I’ve been doing a lot of soul searching lately. There’s just so much going on that it’s almost impossible not to take inventory and evaluate what really makes sense; what really hits home. Just when you think you’ve got it all figured out, you turn around and something else is coming at you. You soon come to realize that we’re only human and bound to make mistakes and all we can do is analyze the information we have at hand, search our true feelings and our thoughts or fears about the future, make a decision and stand by it regardless of the consequences.
I spent most of yesterday agonizing over one major question that would significantly impact my immediate future in a very tangible way. How much sweet corn should I put up in pints and how many in quarts? It was agonizing. On the one hand a pint may be kind of skimpy on portions depending on how many of us are eating while a quart may leave an unnecessary amount of leftovers and limit the number of meals we will be able to have sweet corn throughout the fall and winter. I made the call and now we’ll live with it throughout the winter for better or worse.

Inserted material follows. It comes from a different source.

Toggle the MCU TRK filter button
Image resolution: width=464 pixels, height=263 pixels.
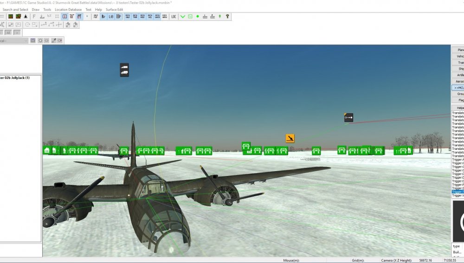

Everything’s been happening so fast that my heads been spinning. I’m already realizing that we didn’t dry enough dill weed for pickles. That’s going to prove a costly misstep. I’ve got more cucumbers than I can shake a stick at and the dill reserve is dwindling fast. We live and learn.
The indecision isn’t all my fault I suppose. I will blame some of the blame on COVID this year. I mean, how can anybody have any idea how much salsa should be made when you don’t even know if there’s going to be a football season or not? Just on the face of it the question is unanswerable. At least that question can be mitigated somewhat. If I just can or freeze the tomatoes as tomatoes, I can always convert them to salsa when needed. The trick is going to be realizing the last of the premade salsa has been used and a big game is coming up. You don’t want to rush around trying to finish up a batch during the pre-game. It just changes the whole experience.
Ketchup? Maybe a gallon or so. Pasta sauce? Of course! Love me some Spaghetti!
Then there’s beans, peas, zucchini for bread, Should I pickle the peppers or dice and freeze them? All questions that can only be answered after deep thought and reflection. “Didn’t we have to throw out some of those jalapenos we diced and froze last year because they got freezer burned?”
“Yeah. Come to think of it, I think we did.”
“Let’s just freeze a few small bags this year and pickle the rest.”
The sheer volume of decisions to be made is daunting. We’ll get through though. We always do. Some years we do better than others, but that’s life. We’ll get through. We just have to use our experience and common sense. Say a prayer or two and hang in there.